_ACTIVITY_
All lines from the one that has "The width and height of the screenshot is (412, 495)." onward to the end of the records below are to be returned exactly; pictures are to be skipped.

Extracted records
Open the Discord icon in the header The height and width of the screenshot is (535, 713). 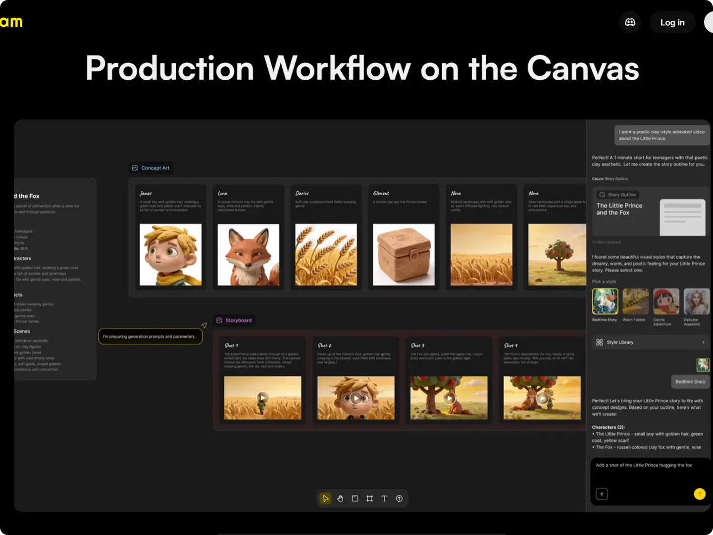point(630,22)
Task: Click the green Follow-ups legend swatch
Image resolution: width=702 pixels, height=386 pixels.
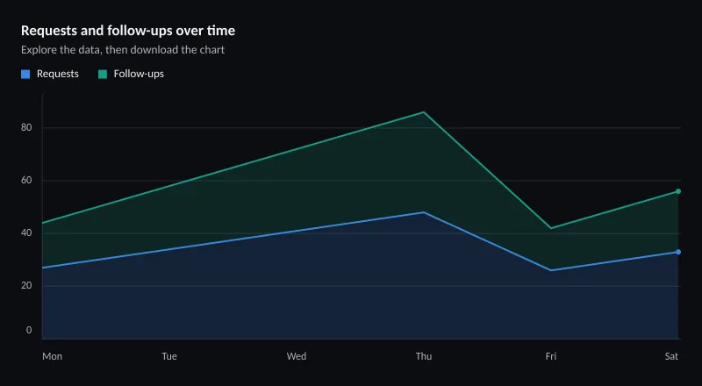Action: tap(103, 75)
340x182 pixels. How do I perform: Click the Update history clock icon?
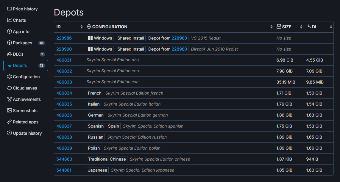pyautogui.click(x=10, y=133)
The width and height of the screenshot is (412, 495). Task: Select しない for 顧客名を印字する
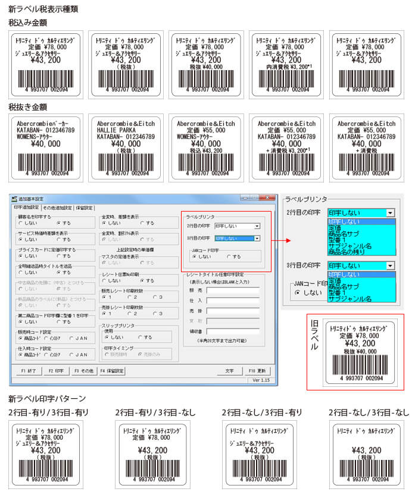21,223
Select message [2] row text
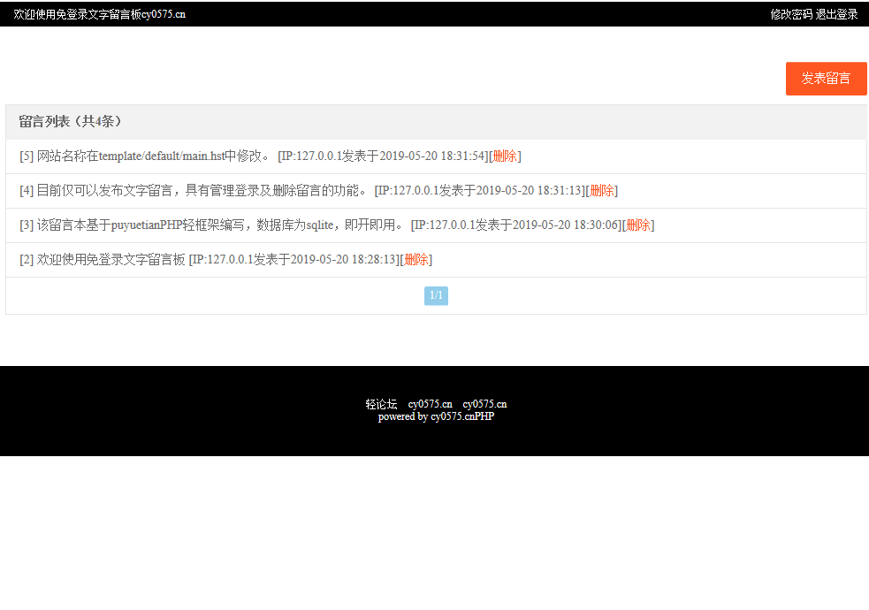869x610 pixels. point(106,259)
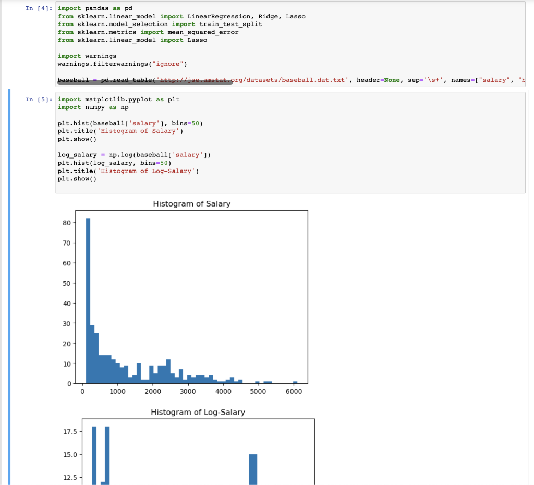Select the In [5] cell prompt
The width and height of the screenshot is (534, 485).
tap(39, 100)
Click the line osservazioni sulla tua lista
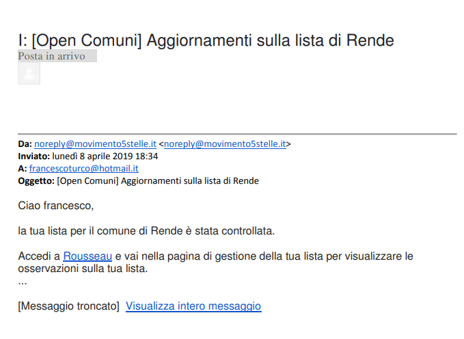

_FINAL ANSWER_
The width and height of the screenshot is (412, 495). Task: Select しない for 顧客名を印字する
21,223
Select message [2] row text
869x610 pixels. point(106,259)
Select the In [5] cell prompt
The width and height of the screenshot is (534, 485).
tap(39, 100)
Click the line osservazioni sulla tua lista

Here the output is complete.